TASK REQUIREMENTS =>
Search the material for the string "computer", then show every line where it turns up.

EXERCISE INPUTS =>
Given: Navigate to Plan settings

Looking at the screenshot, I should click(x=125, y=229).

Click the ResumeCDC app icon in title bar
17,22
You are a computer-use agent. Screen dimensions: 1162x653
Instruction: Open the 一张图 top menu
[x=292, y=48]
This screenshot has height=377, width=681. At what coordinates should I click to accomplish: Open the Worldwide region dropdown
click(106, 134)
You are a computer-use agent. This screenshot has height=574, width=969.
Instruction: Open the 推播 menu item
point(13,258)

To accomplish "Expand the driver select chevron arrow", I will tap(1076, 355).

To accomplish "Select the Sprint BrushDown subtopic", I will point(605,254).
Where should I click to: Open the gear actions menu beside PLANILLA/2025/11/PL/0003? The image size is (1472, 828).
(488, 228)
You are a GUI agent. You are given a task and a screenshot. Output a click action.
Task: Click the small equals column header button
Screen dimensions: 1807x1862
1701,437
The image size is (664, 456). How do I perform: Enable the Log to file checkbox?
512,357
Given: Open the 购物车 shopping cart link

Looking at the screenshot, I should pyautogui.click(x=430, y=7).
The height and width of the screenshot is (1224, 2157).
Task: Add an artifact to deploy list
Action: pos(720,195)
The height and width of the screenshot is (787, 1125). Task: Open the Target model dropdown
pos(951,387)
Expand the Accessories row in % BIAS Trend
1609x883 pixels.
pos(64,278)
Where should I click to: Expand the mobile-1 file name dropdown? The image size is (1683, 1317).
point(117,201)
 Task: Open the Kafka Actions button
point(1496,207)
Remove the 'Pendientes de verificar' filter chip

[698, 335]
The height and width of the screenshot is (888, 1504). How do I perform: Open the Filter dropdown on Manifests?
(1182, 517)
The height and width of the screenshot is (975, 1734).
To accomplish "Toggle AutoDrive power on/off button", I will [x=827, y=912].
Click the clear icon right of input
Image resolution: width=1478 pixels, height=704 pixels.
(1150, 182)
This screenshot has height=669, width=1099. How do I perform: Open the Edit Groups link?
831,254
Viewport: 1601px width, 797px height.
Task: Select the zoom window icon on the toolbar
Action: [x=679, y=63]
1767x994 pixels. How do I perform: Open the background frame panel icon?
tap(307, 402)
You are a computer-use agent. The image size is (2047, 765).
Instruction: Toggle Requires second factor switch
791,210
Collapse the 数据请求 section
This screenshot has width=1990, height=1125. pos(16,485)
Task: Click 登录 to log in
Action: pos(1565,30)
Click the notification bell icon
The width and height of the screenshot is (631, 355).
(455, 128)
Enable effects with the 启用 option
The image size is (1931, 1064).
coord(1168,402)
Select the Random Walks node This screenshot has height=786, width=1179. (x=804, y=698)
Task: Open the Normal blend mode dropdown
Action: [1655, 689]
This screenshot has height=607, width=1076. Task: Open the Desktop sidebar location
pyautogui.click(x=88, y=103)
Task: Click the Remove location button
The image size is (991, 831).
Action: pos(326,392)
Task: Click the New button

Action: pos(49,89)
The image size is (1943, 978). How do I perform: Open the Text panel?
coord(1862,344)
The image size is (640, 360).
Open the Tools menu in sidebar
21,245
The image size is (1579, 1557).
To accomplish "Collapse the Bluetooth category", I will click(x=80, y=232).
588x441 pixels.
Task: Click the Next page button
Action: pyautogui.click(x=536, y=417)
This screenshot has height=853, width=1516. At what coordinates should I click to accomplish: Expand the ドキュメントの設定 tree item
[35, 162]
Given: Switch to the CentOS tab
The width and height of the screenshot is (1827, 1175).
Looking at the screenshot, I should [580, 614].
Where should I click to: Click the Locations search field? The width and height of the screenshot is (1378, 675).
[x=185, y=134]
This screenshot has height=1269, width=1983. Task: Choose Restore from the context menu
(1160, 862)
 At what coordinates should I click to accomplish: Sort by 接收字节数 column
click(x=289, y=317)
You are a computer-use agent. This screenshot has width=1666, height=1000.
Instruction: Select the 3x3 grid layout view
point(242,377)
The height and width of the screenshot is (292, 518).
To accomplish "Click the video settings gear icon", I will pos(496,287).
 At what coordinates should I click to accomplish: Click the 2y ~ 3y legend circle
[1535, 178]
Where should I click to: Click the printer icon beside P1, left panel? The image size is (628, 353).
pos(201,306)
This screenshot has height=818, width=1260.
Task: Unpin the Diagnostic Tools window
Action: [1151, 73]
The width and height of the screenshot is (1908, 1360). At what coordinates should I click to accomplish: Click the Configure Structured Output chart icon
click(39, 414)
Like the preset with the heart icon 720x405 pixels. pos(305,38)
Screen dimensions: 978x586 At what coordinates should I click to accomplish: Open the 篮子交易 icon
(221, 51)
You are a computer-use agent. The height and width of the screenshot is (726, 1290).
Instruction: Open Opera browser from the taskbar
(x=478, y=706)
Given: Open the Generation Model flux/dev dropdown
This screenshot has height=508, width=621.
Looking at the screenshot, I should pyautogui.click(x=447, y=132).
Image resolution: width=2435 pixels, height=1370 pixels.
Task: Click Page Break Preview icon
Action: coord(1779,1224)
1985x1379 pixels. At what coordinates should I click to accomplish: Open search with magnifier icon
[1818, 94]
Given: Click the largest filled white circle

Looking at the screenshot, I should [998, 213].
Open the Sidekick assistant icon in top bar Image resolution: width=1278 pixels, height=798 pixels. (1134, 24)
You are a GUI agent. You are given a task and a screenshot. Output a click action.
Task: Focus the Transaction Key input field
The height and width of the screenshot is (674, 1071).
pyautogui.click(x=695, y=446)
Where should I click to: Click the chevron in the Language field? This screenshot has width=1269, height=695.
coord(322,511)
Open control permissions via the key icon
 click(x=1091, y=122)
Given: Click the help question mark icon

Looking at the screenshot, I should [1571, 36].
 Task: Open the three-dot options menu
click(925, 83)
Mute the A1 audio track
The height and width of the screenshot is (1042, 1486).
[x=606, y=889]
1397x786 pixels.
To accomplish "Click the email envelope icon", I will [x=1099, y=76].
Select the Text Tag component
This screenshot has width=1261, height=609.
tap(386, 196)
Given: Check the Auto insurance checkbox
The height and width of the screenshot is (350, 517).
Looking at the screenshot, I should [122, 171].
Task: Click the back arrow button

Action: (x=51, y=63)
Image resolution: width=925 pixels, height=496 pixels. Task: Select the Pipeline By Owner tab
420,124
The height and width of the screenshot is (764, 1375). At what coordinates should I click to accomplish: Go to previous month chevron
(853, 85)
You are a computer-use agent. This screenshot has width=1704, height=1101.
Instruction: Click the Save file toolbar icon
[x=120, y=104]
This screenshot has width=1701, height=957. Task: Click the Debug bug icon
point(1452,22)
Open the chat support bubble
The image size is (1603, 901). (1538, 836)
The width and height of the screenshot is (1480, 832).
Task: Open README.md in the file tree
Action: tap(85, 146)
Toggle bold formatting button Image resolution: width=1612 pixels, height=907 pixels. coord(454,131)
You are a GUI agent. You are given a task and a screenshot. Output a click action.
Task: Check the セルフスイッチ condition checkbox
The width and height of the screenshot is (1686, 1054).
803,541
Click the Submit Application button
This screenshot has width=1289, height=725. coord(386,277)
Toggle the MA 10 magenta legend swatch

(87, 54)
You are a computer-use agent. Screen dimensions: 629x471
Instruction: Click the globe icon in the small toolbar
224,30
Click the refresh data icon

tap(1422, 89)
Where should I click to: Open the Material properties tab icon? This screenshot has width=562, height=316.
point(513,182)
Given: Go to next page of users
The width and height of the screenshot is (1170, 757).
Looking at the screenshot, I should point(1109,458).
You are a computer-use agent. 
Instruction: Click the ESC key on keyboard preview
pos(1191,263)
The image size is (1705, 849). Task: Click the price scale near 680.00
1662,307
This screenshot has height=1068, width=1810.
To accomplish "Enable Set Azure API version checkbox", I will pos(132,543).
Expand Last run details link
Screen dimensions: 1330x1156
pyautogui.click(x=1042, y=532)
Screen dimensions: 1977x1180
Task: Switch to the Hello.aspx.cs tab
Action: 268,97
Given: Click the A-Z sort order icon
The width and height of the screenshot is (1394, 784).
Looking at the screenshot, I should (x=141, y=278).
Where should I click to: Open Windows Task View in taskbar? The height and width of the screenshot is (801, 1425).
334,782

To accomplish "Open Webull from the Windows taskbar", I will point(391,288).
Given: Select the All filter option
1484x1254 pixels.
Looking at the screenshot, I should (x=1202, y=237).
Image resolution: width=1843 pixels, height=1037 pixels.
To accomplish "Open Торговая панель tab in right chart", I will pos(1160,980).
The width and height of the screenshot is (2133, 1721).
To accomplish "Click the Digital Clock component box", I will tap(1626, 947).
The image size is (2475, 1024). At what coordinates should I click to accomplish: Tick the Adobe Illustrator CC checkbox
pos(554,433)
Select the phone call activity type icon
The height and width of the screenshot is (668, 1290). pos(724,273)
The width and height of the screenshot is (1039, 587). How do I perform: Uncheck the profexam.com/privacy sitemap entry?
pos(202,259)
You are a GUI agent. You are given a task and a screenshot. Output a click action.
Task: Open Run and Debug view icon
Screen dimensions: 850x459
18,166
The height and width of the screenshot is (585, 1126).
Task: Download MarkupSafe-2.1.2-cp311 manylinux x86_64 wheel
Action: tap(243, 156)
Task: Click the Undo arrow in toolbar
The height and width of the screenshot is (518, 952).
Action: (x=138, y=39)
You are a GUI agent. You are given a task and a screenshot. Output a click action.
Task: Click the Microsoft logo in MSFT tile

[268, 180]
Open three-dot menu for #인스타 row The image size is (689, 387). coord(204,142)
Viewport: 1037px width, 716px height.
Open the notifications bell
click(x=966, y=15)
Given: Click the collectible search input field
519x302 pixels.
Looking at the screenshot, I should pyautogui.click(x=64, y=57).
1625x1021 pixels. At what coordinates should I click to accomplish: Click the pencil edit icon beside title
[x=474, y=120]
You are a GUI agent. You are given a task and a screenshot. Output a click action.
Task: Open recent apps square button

YOUR RESPONSE =>
You are a computer-use agent. Screen dimensions: 1162x653
You are a computer-use agent. This screenshot has height=574, width=969.
You are a computer-use agent. The image size is (2047, 765).
You are a computer-use agent. This screenshot has width=1666, height=1000.
You are a computer-use agent. The height and width of the screenshot is (726, 1290).
You are a computer-use agent. This screenshot has width=1704, height=1101.
You are a computer-use agent. Screen dimensions: 629x471
You are a computer-use agent. 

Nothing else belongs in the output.